■ **What the task requires**
Only those lines from the one with "The image size is (457, 351)." through the last line of the material below should be output, each exactly as it appears.

■ **Provided data**
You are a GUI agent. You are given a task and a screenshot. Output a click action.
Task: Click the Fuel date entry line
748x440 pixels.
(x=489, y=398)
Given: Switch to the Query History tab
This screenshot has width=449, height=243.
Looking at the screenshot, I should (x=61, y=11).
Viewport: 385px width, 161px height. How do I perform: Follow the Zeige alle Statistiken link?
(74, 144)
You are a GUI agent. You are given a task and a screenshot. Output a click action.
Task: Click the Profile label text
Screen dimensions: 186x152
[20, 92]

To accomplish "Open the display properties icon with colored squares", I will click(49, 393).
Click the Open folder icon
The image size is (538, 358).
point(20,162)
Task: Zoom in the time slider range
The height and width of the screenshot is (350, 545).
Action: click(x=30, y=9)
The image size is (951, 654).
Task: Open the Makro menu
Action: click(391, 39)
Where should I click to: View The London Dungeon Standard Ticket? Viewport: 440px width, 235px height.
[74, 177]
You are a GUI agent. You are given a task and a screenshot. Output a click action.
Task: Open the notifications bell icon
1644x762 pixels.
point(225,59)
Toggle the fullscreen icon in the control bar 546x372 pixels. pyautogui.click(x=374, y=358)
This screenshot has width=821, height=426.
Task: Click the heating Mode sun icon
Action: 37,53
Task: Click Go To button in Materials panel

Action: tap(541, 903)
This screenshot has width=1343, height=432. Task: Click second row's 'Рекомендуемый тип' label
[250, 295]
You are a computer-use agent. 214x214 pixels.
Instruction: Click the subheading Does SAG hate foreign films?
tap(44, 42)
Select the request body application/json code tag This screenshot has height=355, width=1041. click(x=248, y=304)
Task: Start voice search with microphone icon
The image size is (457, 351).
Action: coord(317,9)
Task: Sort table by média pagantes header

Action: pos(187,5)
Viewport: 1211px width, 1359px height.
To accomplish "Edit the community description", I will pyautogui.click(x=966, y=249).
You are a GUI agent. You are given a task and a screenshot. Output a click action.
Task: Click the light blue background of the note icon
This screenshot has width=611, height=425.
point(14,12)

■ **Response for this exercise**
The image size is (457, 351).
Action: coord(317,9)
Task: Sort table by média pagantes header

Action: pos(187,5)
Viewport: 1211px width, 1359px height.
To accomplish "Edit the community description", I will pyautogui.click(x=966, y=249).
You are a GUI agent. You are given a task and a screenshot. Output a click action.
Task: Click the light blue background of the note icon
This screenshot has width=611, height=425.
point(14,12)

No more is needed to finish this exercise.